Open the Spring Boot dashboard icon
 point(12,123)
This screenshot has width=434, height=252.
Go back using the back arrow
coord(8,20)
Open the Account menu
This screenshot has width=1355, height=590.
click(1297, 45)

--*--

Requirement
The complete listing above is to be output again exactly.

Solution
Open the Spring Boot dashboard icon
 point(12,123)
This screenshot has width=434, height=252.
Go back using the back arrow
coord(8,20)
Open the Account menu
This screenshot has width=1355, height=590.
click(1297, 45)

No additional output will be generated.